The “driver is out of the bus with the help of SWAT, uninjured,” an LAPD spokesperson said, adding that a suspect was in custody.
One person was shot dead as a gunman hijacked a bus with passengers on board in downtown Los Angeles early Wednesday, police said.
The bus driver and another passenger were rescued after an hourlong slow police chase and the arrival of a SWAT team, police said. Deputy Police Chief Donald Graham told reporters that officers used spike strips to bring the bus to a halt. Several people exited, he said.
The suspect was taken into custody by police and identified in booking records as Lamont Campbell, 51,
Police have not said what happened leading up to the alleged hijacking or the shooting.
No details were provided about the identity of the victim, who was shot inside the bus and died at a local hospital, police said.
Graham said the driver used “emergency protocols” to sound the alarm. The driver is “in relatively good spirits, although a bit shaken up,” he added. He praised the role of bus drivers in the city, calling them “civil service heroes.”
“This operator continued to operate the bus in as safe a manner as he could under the circumstances, with the police trailing him for an hour before the spike strips finally took effect,” he said. “So I think the world of the operator, and this individual and bus operators in general, for the job that they have to do.”

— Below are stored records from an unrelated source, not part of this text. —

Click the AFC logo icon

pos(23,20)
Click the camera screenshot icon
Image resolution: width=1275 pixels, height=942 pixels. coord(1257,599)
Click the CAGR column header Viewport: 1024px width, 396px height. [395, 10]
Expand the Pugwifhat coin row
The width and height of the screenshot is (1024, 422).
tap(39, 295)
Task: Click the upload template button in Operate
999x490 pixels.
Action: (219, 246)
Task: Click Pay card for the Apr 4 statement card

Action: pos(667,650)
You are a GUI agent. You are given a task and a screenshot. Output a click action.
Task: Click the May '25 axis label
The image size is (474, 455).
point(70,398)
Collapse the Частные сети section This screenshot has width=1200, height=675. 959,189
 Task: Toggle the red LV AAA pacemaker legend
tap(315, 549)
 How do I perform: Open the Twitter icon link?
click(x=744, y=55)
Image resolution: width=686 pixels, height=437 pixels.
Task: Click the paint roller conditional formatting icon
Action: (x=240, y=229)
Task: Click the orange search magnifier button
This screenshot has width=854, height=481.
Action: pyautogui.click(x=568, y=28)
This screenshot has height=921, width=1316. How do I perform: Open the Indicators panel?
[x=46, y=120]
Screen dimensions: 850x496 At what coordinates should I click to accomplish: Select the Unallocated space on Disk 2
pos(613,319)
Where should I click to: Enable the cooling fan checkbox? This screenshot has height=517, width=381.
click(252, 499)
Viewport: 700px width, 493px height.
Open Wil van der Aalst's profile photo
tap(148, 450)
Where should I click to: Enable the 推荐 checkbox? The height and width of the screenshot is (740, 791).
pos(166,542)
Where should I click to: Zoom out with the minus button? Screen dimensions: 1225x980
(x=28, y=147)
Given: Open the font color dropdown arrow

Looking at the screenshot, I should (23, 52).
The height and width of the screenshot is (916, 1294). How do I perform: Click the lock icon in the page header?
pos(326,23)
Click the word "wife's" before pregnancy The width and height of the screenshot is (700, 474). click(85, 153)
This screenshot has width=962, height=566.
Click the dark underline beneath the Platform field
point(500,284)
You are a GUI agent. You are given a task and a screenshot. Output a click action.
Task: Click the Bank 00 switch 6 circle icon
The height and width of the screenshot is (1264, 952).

The “driver is out of the bus with the help of SWAT, uninjured,” a police spokesperson said in an earlier statement.
LA Metro said in a statement that it was “grateful for the LAPD’s swift action regarding this morning’s bus hijacking incident and is grateful the operator was unharmed.”
“Metro is providing the operator with the support he needs,” the statement added.
Onlookers apparently at the scene while the police operation was in progress posted video to TikTok and YouTube. In one video showing a parked orange bus, police are heard saying: “This is LAPD, you’re surrounded, come out with your hands up.”
The driver and the suspect were both evaluated by the Los Angeles Fire Department and required no medical treatment.
Police confirmed shortly before 6 a.m. ET that a bus had come to a standstill at Alameda and 6th streets in downtown Los Angeles and that a SWAT team was on its way to the scene.